In other to develop the predictive model for land suitability, the collected dataset were used to formulate the model using the two supervised machine learning algorithms- Decision Tree and SVM. The Land suitability dataset were grouped into two sets: the first part for training and the other part for testing. The datset for training helped to formulate the predictive model while the dataset for testing helped to validate the predictive model. The error rate helps to calculate the perfromance of our classifier as it has been used in literature. Each instance of the classifier is predicted i.e. the land mapping activity containing factors that determine its suitability. The the prediction is correct that is a success while if the prediction is wrong, it is counted as an error. The proportion of errors made over the instances of the dataset is the error rate and it helps to calcuate the overall perfomance of the model. If there is a high error rate on the training dataset then it is a bad indicator for future performance of the predictive model; this is because the classifier was trained on the same training dataset.

The performance of a trained classifier model can only be predicted using a new set of data that was not used in training so as to assess the error rate on the dataset, this dataset for testing is known as the test dataset which represent a sample problem that the training data intends to solve. It is of utmost importance that the dataset to be used for testing is not used for any part of the training dataset as machine learnings consumes the training dataset to understand the testing dataset.

3.4.2. Model Evaluation

The holdout method which allows a part of the dataset to be used as the testing dataset and another part be used as for the training was used in this study. Stratification, otherwise called stratified holdout for the purpose of this study, is important to endeavour that the sampling of the dataset is done in way that guarantees that each group is properly represented in the training and testing datasets. Although, stratification may provide a way to safeguard against the trainig and testing dataset to uneven represented, another way to reduce the biasness is to continously repeat the process with several samples randomly. For each of the iteration, a specific number is selected from the dataset for training and testing. Therefore, this study employed the the cross-validation approach, which involves grouping the datasets into a specific number of folds. The group used for testing was selected with the remaining k – 1 partitions used for training. The error rate at each iteration was stored and the mean of the error rates were recorded. The10-fold cross validation method was used in this study, it involves splitting the whole dataset into ten partitions. Figure 3 illustrates a 10-fold cross validation. The experiment began by dividing the data set into 10 folds, such that we had two hundred and fifty-two records and it was divided into twenty-five (25) and twenty-six (26) in each ten folds. For each of the folds, the records were selected with replacement in order to ensure that each of the record samples were represented in each of the folds. A total of ten runs were performed on the samples, for each run, the first twenty-five sample which is 10 percent of the whole data set, were used for testing while the remaining 90 percent were used for training.

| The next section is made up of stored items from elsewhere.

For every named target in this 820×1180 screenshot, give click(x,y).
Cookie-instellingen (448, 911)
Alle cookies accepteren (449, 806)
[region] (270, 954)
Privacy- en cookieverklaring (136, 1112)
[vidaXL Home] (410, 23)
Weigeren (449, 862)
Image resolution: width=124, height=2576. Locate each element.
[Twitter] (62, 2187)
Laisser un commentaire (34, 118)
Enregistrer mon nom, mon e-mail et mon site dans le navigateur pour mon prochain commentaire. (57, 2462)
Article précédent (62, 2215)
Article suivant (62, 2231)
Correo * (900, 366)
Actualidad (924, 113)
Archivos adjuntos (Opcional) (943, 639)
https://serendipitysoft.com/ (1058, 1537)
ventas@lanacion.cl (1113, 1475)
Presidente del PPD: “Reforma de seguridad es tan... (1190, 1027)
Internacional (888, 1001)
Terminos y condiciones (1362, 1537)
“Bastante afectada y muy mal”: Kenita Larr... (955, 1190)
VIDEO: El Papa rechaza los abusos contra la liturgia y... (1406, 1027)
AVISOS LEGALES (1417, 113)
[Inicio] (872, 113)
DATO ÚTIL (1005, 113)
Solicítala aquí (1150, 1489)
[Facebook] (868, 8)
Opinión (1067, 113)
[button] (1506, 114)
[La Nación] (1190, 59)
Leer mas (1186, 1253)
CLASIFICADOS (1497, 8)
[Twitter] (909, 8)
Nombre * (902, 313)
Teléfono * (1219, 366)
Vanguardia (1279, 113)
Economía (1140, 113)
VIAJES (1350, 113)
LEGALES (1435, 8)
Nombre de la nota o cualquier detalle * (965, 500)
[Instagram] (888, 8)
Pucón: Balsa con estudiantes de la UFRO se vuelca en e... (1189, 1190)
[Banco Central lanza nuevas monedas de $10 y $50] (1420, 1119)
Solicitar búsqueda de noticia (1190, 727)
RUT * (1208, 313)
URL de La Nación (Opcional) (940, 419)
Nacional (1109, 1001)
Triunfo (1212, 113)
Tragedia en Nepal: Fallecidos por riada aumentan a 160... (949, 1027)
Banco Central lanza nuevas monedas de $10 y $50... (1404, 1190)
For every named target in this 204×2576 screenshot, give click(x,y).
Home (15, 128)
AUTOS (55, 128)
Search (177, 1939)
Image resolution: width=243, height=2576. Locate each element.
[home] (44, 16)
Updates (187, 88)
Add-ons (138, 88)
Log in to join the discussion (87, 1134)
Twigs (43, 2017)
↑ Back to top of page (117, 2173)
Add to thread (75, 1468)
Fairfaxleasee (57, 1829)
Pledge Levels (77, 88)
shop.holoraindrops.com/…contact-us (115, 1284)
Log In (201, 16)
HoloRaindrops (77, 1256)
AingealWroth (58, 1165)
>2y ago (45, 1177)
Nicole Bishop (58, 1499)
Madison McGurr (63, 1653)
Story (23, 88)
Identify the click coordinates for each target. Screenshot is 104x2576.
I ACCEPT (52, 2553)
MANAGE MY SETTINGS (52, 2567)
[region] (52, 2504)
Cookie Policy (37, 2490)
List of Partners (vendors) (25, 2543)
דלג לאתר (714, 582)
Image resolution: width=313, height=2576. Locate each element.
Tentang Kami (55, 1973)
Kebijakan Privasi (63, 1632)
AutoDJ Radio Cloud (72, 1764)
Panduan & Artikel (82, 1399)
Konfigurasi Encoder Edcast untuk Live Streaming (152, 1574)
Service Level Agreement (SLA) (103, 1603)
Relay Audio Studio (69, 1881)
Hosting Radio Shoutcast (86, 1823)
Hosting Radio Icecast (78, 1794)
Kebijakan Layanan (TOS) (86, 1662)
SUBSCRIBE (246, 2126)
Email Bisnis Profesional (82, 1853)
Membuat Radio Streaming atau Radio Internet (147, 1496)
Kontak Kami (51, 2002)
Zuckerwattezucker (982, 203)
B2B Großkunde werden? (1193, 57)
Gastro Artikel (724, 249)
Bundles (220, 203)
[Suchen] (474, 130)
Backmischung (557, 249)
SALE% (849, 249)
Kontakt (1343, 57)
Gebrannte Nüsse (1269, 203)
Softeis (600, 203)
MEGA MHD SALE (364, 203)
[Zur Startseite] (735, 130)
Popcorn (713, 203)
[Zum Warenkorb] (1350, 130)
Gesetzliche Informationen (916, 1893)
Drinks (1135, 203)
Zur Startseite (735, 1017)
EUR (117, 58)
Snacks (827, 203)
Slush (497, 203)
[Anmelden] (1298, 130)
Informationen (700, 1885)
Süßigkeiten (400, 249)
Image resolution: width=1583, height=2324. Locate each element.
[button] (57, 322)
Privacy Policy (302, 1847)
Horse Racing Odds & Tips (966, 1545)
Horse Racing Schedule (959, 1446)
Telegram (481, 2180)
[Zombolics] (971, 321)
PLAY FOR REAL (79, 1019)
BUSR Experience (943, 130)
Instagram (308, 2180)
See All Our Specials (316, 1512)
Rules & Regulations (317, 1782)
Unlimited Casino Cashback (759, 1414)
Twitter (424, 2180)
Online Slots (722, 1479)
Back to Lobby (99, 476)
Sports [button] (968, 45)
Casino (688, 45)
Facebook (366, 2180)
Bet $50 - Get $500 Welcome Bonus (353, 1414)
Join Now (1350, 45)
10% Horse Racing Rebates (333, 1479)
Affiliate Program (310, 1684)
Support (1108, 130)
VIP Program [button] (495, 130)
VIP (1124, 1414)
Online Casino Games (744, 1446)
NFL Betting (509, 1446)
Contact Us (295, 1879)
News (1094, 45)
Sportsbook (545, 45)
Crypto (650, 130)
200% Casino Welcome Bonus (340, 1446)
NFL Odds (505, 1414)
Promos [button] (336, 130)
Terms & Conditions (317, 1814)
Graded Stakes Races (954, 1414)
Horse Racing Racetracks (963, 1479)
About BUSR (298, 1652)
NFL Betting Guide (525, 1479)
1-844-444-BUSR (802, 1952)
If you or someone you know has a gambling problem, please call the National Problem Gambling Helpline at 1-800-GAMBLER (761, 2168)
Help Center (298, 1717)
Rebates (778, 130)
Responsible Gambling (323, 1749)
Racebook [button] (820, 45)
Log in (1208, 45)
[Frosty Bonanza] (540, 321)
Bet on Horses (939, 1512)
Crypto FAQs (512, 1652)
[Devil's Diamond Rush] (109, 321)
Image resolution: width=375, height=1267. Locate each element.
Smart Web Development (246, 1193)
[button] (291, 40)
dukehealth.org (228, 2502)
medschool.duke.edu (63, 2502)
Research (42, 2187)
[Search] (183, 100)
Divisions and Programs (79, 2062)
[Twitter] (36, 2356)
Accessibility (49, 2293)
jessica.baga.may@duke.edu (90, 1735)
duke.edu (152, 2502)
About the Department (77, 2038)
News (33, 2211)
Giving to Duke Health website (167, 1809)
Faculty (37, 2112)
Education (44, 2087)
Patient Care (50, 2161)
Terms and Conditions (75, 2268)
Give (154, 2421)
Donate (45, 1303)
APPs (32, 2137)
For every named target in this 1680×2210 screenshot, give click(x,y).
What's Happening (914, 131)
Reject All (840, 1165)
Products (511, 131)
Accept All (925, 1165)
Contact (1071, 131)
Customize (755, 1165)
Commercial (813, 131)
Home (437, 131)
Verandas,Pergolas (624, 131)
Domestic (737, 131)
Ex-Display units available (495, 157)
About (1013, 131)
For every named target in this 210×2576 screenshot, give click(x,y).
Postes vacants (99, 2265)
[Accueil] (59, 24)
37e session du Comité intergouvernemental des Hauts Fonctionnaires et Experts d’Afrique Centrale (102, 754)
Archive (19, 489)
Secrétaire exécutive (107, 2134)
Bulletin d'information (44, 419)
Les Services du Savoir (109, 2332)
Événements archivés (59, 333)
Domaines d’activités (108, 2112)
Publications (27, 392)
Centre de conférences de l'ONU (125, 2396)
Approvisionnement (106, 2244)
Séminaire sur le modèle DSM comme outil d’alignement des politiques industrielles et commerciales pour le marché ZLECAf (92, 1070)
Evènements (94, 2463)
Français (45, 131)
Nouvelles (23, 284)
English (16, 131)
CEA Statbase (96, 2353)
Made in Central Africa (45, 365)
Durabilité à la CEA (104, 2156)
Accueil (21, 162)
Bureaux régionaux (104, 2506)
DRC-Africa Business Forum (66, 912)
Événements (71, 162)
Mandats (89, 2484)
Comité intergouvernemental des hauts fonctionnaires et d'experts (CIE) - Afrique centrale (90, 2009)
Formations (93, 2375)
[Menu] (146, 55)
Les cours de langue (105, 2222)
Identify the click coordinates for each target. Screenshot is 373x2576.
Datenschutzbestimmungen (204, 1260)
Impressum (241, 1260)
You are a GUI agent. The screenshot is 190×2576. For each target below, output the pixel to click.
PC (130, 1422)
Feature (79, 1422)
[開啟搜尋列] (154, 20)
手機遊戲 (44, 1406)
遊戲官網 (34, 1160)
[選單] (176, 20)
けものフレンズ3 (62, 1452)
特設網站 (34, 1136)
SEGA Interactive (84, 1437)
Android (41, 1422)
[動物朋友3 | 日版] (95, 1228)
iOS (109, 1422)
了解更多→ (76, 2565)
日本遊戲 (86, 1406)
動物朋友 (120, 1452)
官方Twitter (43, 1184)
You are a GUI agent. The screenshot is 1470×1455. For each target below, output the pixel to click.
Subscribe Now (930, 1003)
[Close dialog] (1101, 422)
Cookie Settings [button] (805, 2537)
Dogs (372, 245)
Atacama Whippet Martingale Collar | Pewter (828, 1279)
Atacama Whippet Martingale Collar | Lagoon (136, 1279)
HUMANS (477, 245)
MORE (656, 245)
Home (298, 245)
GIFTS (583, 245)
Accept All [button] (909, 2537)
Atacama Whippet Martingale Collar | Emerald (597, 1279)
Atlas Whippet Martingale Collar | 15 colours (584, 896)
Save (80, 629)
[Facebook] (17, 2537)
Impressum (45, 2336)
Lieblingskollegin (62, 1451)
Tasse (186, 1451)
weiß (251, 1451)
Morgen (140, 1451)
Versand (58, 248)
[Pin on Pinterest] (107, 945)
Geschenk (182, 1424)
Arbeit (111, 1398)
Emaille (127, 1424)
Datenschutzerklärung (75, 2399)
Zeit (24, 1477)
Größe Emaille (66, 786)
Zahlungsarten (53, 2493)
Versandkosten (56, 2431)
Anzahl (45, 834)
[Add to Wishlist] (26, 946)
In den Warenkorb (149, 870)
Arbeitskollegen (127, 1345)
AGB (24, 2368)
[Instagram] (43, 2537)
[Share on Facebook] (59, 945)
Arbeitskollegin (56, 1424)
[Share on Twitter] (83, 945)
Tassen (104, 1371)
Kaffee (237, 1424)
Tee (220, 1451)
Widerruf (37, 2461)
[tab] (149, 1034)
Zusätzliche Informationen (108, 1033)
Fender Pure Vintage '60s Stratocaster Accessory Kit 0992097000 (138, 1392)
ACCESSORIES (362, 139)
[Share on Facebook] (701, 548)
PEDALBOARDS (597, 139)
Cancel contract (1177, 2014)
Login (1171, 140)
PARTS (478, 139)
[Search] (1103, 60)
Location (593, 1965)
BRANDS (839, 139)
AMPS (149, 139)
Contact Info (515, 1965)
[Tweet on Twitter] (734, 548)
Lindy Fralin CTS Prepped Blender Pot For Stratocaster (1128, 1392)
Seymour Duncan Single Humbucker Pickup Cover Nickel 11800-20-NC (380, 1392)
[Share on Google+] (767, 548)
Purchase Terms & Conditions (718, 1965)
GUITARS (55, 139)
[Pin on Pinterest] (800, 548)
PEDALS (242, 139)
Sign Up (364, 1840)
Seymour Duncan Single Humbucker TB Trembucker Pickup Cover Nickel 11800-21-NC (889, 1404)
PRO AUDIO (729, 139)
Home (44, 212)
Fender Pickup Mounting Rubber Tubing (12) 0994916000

Figure 3. 10-fold Cross-validation Process

For the second run, the second twenty-five samples, which is also 10 percent were used for testing while remaining 90 percent which includes the first fold and the remaining eight folds were used for training. This process continued until it got to the tenth run and all the error rates were calculated.

3.5. Performance Evaluation Metrics

An evaluation metric is a tool used to measure the model performance. Accuracy, sensitivity and specificity were used to evaluate the model performance. In order to determine the performance of the model, four parameters of a confusion matrix would be used to measure the model performance.. These are: true positive (TP), true negative (TN), false positive (FP) and false negative (FN). Accuracy is a measure of the correctly classified instances of land suitability over the total number of land suitability. It can be mathematically expressed as in Equation 7.

(7)

Sensitivity which is also known as true positive rate or recall is the measure of actual positive instances that were correctly identified. In this study, it measures the percentage of suitable land that are correctly identified as having the requirement for suitability. It can be expressed as in Equation 8.

(8)

Specificity which is also known as true negative rate is a measure of the actual negative instances that would predicted as not positive. It can be expressed mathematically as in Equation 9.

(9)

where:

True positive (TP) is the number of positive instances classified as positive;

True negative (TN) is the number of negative instances classified as negative;

False positive (FP) is the number of negative instances classified as positive and

False negative (FN) is the number of positive instances classified as negative.

4. Result and Discussion

In developing the predictive model, WEKA version 3.8.1 software was employed for the testing, training and simulation. WEKA works well with both numeral and numeric values. The J48 algorithm of decision tree was used for the generation of the rules.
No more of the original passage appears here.